Given problem a >>
Transcribe the comment on FERC Order 817 word for word, everything from "In Paragraph 48 the" down to "and diversely routed.".

Page text >>
# # # # # # #

The SDT continues to INCORRECTLY apply this paragraph first to control centers and now to primary control centers. Paragraph 47 is applicable to the registered the entities RCs, TOPs, and BAs and requires these registered entities to have the referenced redundancy and diverse routing of data exchange. The terms “control center” or "primary control center" are not used in Paragraph 47. The SDT continues to fail to recognize that many RCs, TOPs, and BAs already have redundancy and diverse routing of data exchange that addresses the FERC's concerns because they have voluntarily adopted this approach in meeting their COM standards compliance and their EOP-008 compliance.

In Paragraph 48, Order 817, FERC states:

“Further, we disagree with commenter arguments that Reliability Standard EOP-008-1 provides alternatives to data exchange redundancy and diverse routing. The NERC standard drafting team that developed the COM standards addressed this issue in the standards development process, responding to a commenter seeking clarification on the relationship between communication capabilities, alternative communication capabilities, primary control center functionality and backup control center functionality. The standard drafting team responded that “Interpersonal Communication and Alternative Interpersonal Communication are not related to EOP-008,” even though Reliability Standard EOP-008-1 Requirement R1 applies equally to data communications and voice communications. To the extent the standard drafting team asserted that Reliability Standard EOP-008 did not supplant the redundancy requirements of the COM Reliability Standards, we believe the same is true for data communications. Redundancy for data communications is no less important than the redundancy explicitly required in the COM standards for voice communications.”

In Paragraph 48 the FERC DID NOT state that the use of a backup dispatch center in the provision of alternatives to data exchange redundancy and diverse routing fails to address its concerns expressed in Paragraph 47 . It only stated that the requirement to have such data exchange redundancy and diverse routing is not specifically provided for in EOP-008-1. There is no reason for the SDT to believe that the requirements of Paragraph 47 should be applied to the primary control center. There is every reason to believe that the requirements of Paragraph 47 should be applied to the RCs, TOPs, and BAs provision of reliability data using data exchange capabilities that are redundant and diversely routed.

# # # # # # #

Information shown >>
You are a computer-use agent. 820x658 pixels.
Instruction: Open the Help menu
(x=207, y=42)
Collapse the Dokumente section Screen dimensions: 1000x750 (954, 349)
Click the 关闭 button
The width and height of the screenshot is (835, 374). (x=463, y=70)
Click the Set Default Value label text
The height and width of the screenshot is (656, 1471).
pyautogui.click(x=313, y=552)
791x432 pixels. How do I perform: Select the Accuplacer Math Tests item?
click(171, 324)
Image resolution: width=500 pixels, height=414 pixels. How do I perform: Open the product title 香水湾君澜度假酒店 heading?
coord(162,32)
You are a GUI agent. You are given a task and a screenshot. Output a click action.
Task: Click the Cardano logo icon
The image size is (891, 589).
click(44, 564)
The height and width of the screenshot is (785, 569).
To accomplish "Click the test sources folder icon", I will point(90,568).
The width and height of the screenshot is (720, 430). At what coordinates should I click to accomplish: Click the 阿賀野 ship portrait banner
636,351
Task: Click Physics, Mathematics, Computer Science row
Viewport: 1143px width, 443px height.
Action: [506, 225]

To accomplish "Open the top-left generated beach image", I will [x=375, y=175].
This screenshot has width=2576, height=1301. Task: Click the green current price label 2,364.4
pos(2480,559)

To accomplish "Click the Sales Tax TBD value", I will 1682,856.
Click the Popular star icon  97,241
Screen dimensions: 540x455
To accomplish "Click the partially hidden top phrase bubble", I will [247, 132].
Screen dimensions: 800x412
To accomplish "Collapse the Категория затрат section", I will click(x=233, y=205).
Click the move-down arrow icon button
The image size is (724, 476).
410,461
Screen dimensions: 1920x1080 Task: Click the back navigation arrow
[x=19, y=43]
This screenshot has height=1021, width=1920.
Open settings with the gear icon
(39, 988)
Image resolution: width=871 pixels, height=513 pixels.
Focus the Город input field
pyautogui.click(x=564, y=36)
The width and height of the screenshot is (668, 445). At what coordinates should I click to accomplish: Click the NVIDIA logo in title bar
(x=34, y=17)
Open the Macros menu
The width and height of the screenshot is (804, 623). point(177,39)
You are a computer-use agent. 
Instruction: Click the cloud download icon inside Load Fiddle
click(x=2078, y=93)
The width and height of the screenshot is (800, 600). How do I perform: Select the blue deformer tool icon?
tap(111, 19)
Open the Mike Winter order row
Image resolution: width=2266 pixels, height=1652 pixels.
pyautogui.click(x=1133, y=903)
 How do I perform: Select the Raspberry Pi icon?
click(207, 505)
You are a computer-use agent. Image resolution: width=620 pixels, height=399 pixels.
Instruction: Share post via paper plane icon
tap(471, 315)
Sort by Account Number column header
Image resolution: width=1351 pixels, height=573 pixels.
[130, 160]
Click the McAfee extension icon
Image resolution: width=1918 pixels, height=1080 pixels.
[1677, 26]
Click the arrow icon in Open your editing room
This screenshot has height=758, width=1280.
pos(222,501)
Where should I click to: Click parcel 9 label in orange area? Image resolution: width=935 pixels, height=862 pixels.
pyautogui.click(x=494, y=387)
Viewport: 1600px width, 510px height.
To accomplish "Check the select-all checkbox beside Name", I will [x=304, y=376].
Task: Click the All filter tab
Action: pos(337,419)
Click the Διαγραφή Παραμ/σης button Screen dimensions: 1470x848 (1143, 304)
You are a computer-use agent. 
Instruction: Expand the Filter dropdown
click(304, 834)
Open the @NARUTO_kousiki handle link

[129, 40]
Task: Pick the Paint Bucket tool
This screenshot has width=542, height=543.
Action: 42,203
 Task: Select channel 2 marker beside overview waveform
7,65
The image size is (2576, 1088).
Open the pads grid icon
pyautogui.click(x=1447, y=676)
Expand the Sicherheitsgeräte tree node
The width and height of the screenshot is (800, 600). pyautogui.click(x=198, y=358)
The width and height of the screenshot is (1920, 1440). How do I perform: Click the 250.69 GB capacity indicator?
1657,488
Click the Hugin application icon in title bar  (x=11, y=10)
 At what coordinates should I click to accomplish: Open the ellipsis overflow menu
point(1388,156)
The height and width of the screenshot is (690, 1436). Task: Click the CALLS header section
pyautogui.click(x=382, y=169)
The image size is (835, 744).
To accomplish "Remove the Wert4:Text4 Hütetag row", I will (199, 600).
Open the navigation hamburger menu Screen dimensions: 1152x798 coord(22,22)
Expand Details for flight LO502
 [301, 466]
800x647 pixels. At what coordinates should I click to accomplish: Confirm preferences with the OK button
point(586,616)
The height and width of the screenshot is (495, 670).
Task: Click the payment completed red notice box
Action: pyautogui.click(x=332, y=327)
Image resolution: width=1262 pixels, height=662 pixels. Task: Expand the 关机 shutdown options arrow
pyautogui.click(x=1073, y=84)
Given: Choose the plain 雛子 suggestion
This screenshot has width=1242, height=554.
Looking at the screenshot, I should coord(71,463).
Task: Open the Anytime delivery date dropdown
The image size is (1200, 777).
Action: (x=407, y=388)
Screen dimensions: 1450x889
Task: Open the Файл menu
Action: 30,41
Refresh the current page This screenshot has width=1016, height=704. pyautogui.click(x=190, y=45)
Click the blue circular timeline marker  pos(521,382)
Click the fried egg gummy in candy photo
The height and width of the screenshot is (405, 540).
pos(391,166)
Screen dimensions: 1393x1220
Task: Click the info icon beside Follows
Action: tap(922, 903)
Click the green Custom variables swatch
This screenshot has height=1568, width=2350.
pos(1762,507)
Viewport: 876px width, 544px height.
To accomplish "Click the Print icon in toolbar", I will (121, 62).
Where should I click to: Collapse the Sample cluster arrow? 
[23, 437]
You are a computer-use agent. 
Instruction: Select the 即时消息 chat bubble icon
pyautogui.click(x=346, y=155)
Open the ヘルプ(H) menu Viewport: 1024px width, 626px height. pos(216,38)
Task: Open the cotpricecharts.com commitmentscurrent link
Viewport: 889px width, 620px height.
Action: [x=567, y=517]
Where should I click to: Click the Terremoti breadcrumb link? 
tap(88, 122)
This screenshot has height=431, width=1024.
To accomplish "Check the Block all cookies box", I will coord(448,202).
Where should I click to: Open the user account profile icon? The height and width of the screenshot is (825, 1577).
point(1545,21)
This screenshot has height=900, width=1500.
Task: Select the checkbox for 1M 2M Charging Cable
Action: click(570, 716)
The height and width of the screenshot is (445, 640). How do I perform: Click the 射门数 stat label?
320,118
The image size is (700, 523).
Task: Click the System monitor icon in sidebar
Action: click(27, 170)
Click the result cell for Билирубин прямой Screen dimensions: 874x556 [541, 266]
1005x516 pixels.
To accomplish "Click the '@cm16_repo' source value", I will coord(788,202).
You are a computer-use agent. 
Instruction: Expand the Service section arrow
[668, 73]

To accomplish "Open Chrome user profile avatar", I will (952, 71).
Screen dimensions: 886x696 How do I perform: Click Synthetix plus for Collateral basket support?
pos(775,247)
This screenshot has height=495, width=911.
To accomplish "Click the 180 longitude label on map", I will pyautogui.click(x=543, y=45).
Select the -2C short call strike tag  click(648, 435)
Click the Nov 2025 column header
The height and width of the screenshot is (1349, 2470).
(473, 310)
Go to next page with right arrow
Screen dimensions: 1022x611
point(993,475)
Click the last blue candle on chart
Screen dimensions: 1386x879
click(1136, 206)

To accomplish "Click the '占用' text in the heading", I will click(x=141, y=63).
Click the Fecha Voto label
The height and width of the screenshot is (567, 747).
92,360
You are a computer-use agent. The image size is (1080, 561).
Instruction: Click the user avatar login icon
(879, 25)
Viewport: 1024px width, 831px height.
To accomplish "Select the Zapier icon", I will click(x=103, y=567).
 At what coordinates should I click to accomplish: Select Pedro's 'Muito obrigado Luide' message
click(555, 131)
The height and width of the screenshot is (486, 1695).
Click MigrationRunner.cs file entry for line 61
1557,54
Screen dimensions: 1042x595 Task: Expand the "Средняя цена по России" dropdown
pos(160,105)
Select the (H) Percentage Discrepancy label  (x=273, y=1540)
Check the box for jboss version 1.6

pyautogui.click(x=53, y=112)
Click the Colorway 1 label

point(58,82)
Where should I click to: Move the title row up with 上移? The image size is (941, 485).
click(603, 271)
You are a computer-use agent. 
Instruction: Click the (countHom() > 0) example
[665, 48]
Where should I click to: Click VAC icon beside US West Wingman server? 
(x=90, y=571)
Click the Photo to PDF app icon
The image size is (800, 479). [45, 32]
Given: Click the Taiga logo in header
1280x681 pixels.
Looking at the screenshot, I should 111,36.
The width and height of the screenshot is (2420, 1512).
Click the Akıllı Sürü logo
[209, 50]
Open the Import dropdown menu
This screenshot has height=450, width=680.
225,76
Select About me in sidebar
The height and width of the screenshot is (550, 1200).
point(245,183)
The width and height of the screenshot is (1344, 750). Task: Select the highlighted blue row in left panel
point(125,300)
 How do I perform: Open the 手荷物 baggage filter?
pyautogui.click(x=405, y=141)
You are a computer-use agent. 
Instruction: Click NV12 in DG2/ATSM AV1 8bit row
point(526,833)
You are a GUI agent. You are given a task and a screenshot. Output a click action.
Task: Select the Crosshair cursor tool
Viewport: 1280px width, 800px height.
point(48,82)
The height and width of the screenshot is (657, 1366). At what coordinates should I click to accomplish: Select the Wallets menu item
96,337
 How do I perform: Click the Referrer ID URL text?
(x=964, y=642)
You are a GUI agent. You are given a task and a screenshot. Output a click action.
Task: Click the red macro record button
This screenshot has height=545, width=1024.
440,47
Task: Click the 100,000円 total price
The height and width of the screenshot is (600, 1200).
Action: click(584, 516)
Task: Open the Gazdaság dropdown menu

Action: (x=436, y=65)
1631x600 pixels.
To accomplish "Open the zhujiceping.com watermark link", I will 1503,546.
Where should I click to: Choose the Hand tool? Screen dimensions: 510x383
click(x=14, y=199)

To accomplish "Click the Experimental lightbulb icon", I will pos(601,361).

# # # # # # #

Given problem b >>
Repeat the entries word for word, everything from the start of the entries down to the line containing "pyautogui.click(x=313, y=552)", including both ends.

Expected output a >>
In Paragraph 48 the FERC DID NOT state that the use of a backup dispatch center in the provision of alternatives to data exchange redundancy and diverse routing fails to address its concerns expressed in Paragraph 47 . It only stated that the requirement to have such data exchange redundancy and diverse routing is not specifically provided for in EOP-008-1. There is no reason for the SDT to believe that the requirements of Paragraph 47 should be applied to the primary control center. There is every reason to believe that the requirements of Paragraph 47 should be applied to the RCs, TOPs, and BAs provision of reliability data using data exchange capabilities that are redundant and diversely routed.

Expected output b >>
You are a computer-use agent. 820x658 pixels.
Instruction: Open the Help menu
(x=207, y=42)
Collapse the Dokumente section Screen dimensions: 1000x750 (954, 349)
Click the 关闭 button
The width and height of the screenshot is (835, 374). (x=463, y=70)
Click the Set Default Value label text
The height and width of the screenshot is (656, 1471).
pyautogui.click(x=313, y=552)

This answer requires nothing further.